KUTIPAN DOKUMEN:
Kondom gratis untuk para atlet merupakan salah satu tradisi yang biasanya muncul dalam tiap gelaran Olimpiade. Namun pada Olimpiade Tokyo 2020 (yang terpaksa baru digelar pada 2021 akibat pandemi), panitia terpaksa mengubah skema bagi-bagi kondom gratis.
Menurut laporan kantor berita Kyodo News, alat kontrasepsi itu baru akan diberikan setelah semua kompetisi tuntas, tepatnya ketika tiap kontingen bersiap kembali ke negara masing-masing. Panitia beralasan kebijakan ini dilakukan untuk menekan risiko penularan Covid-19 di Desa Atlet Olimpiade.
Videos by VICE
Dengan demikian, untuk pertama kalinya sejak 1988, panitia Olimpiade tak lagi membagikan kondom pada para atlet di momen awal kompetisi olahraga internasional paling bergengsi tersebut. Program kondom gratis muncul pada akhir dekade 80’an untuk mencegah penularan HIV di kalangan atlet. Sebab, para atlet biasanya sering bersenggama dengan sesama atlet atau dengan pasangan masing-masing di tengah kompetisi. Sebelum 1988, penyakit menular seksual sering muncul di kawasan desa atlet yang jadi tempat tinggal sementara para peserta Olimpade.
Selain menunda pembagian kondom gratis, panitia Olimpiade Tokyo juga memastikan tiap anggota kontingen menerapkan social distancing. Alhasil, penataan kamar serta situasi di desa atlet amat berbeda dari ajang serupa yang berlangsung saban empat tahun sekali itu.
Semua itu demi mengantisipasi risiko merebaknya Covid-19. Bahkan, kalau ada atlet yang birahi, mereka tak bisa sembarangan “main” di kasur kamar yang disediakan panitia. Desain kasur ramah lingkungan dari kardus daur ulang itu hanya bisa menopang maksimal bobot dua orang dewasa. Artinya, tidak bisa terjadi threesome antar atlet (yang lazimnya juga sering terjadi di masa penyelanggaraan Olimpiade).

DATA TERSEDIA:
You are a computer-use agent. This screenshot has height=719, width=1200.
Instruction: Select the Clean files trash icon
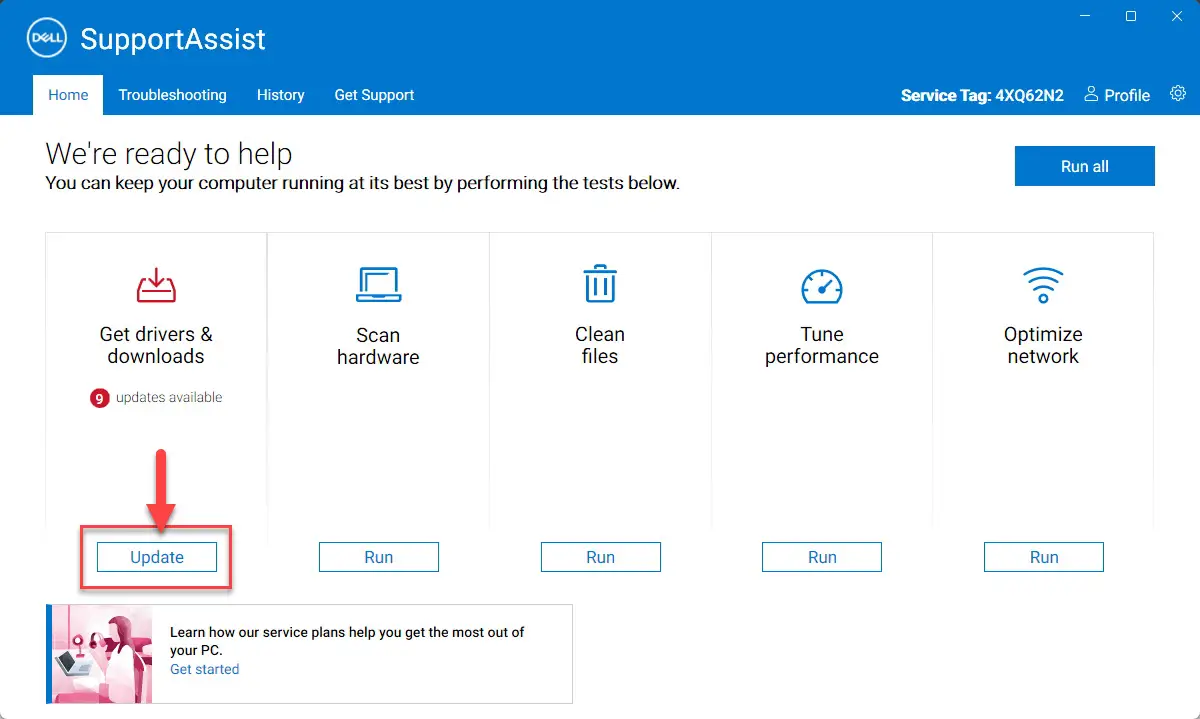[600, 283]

---

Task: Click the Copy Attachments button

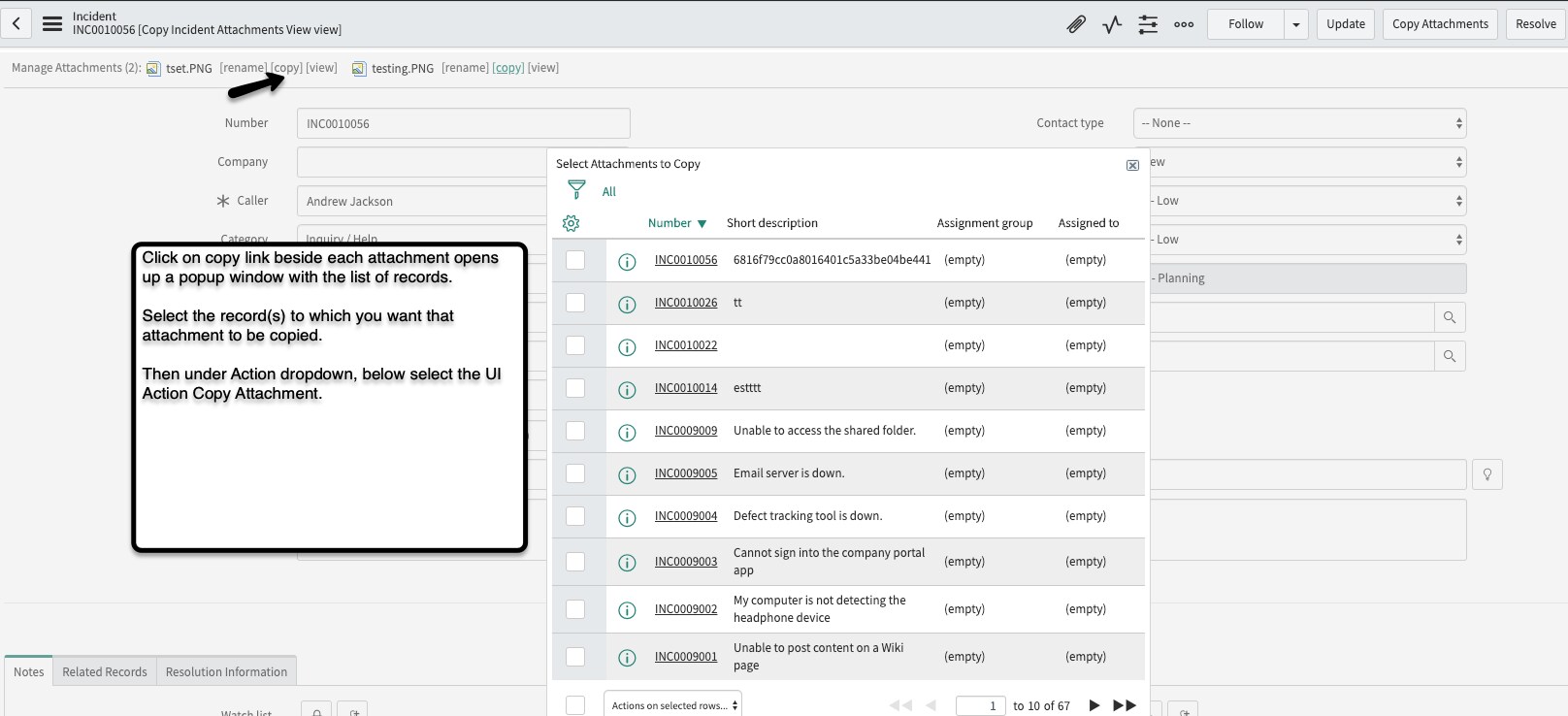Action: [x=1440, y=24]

==

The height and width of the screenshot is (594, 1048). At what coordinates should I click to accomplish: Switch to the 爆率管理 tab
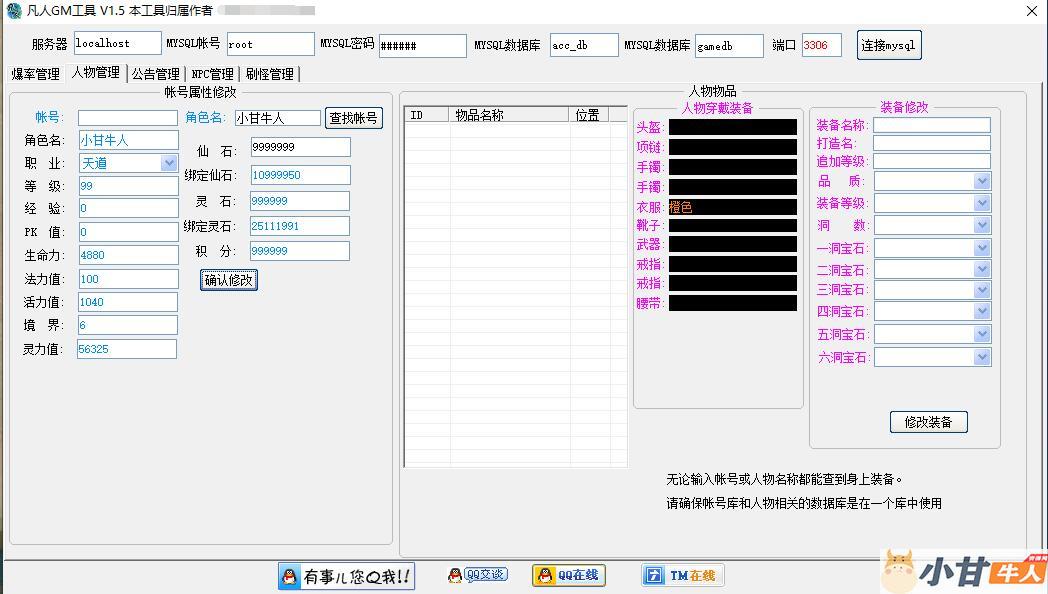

SOAL LATIHAN:
#1 Menurut kutipan, kasur kardus di kamar atlet hanya mampu menopang bobot maksimal berapa orang dewasa?
#2 Salin dari kutipan bagian yang dibuka dengan kata-kata berisi "Selain menunda pembagian" dan ditutup dengan "masa penyelanggaraan Olimpiade).".
Baris-baris di atas merupakan bahan tersendiri yang terpisah dari kutipan.

KUNCI JAWABAN:
#1 Dua orang dewasa.

#2
Selain menunda pembagian kondom gratis, panitia Olimpiade Tokyo juga memastikan tiap anggota kontingen menerapkan social distancing. Alhasil, penataan kamar serta situasi di desa atlet amat berbeda dari ajang serupa yang berlangsung saban empat tahun sekali itu.
Semua itu demi mengantisipasi risiko merebaknya Covid-19. Bahkan, kalau ada atlet yang birahi, mereka tak bisa sembarangan “main” di kasur kamar yang disediakan panitia. Desain kasur ramah lingkungan dari kardus daur ulang itu hanya bisa menopang maksimal bobot dua orang dewasa. Artinya, tidak bisa terjadi threesome antar atlet (yang lazimnya juga sering terjadi di masa penyelanggaraan Olimpiade).